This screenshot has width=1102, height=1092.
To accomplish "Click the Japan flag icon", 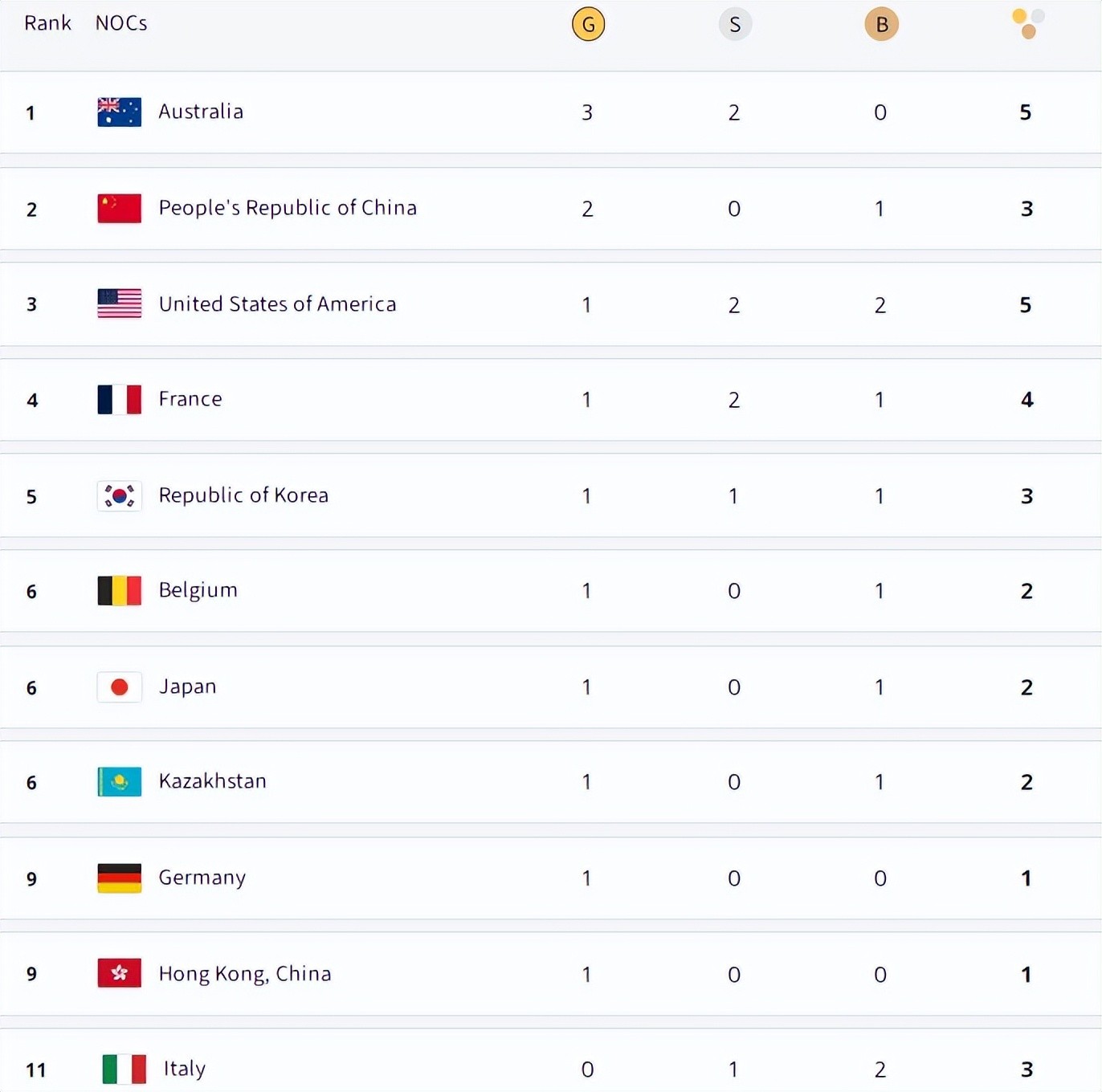I will point(119,687).
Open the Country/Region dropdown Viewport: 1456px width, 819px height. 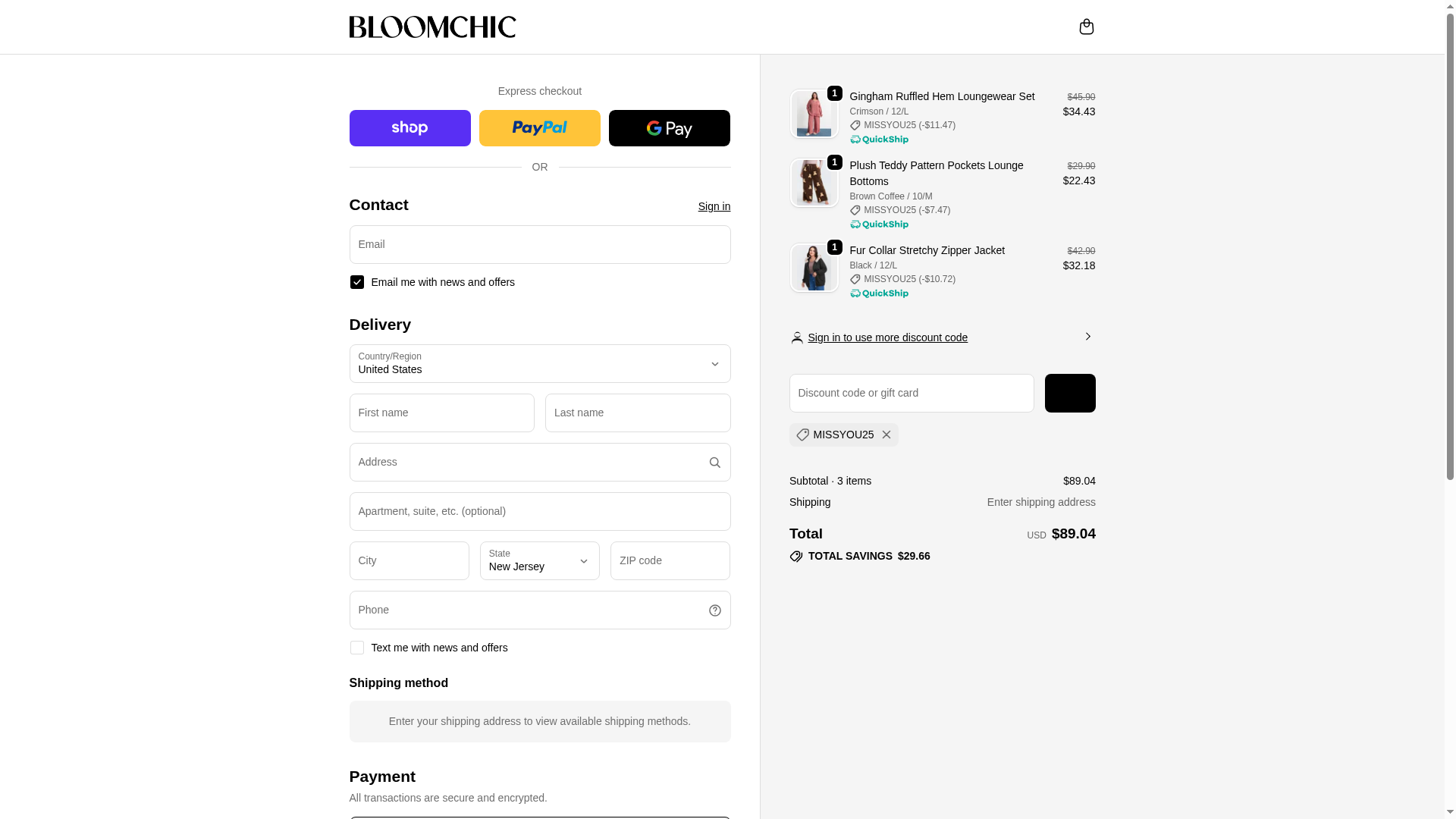(x=539, y=364)
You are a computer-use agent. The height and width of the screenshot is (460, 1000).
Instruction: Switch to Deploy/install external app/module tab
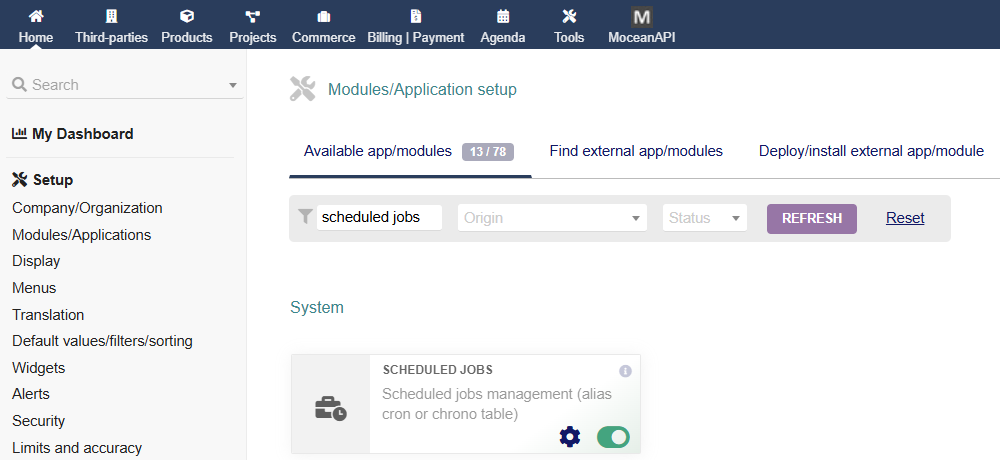(871, 151)
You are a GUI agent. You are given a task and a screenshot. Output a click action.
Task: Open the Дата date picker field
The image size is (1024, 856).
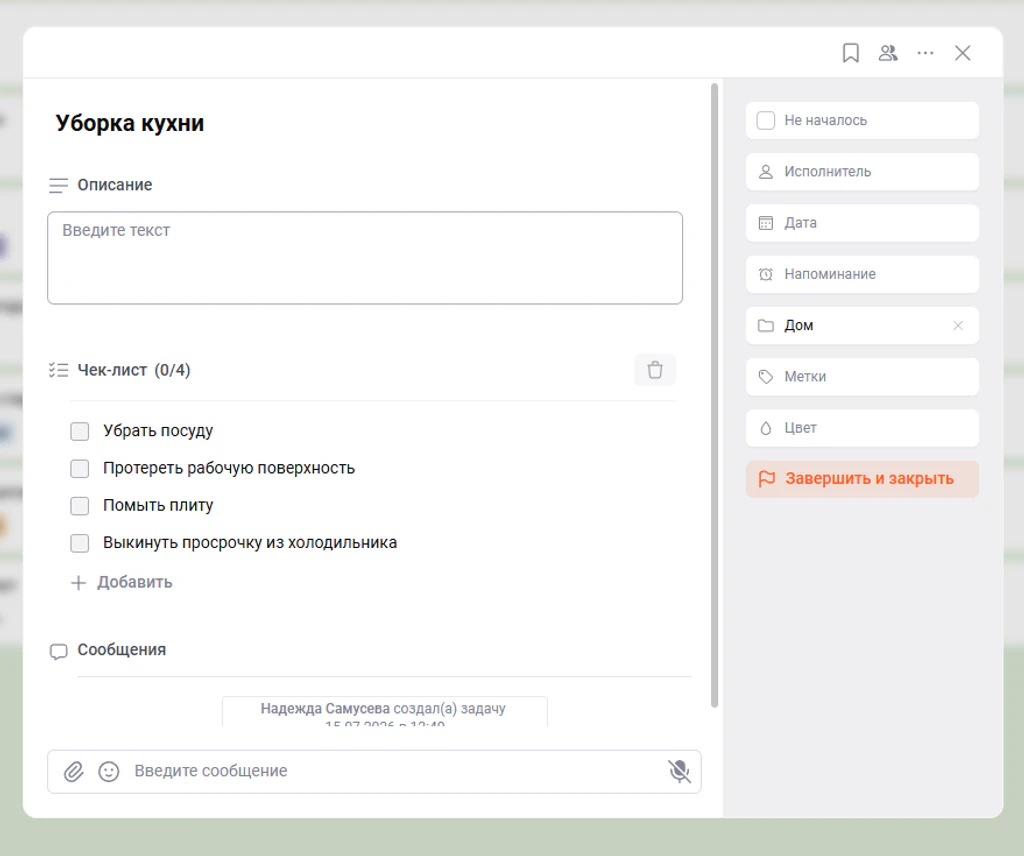click(862, 223)
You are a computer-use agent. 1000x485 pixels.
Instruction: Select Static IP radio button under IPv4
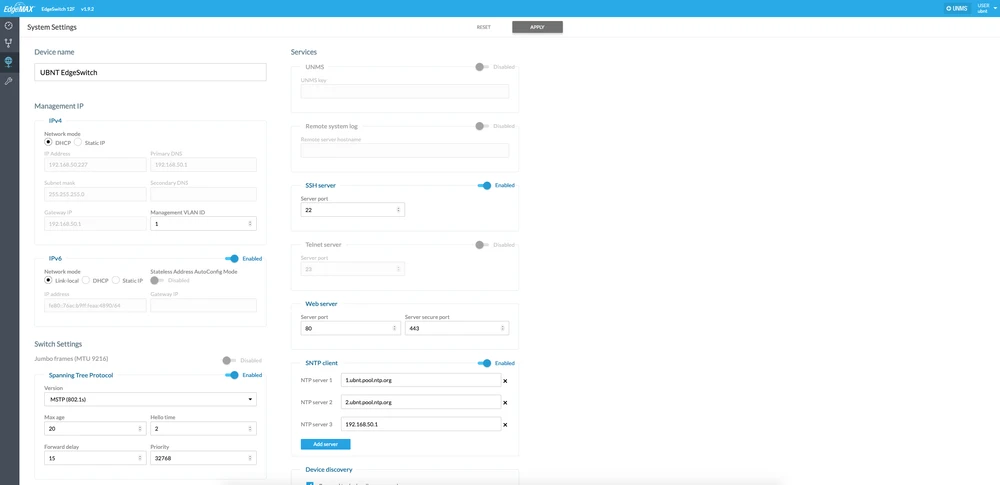click(x=79, y=143)
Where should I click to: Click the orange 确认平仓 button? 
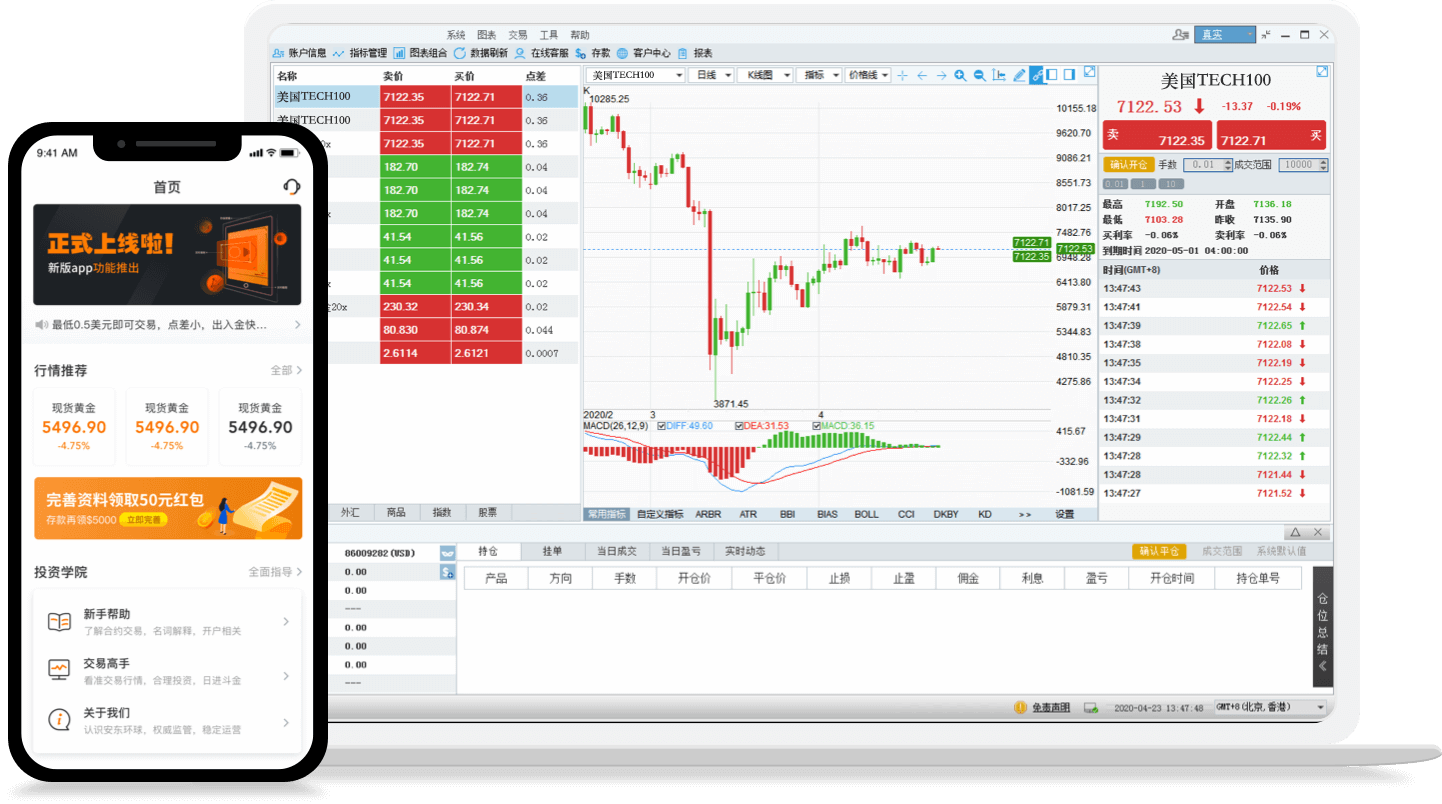[1157, 551]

————————

▶ [Required action]
Among the lines of the listing, count those containing the word "agent". Answer with the count alone.

▶ [Final answer]
3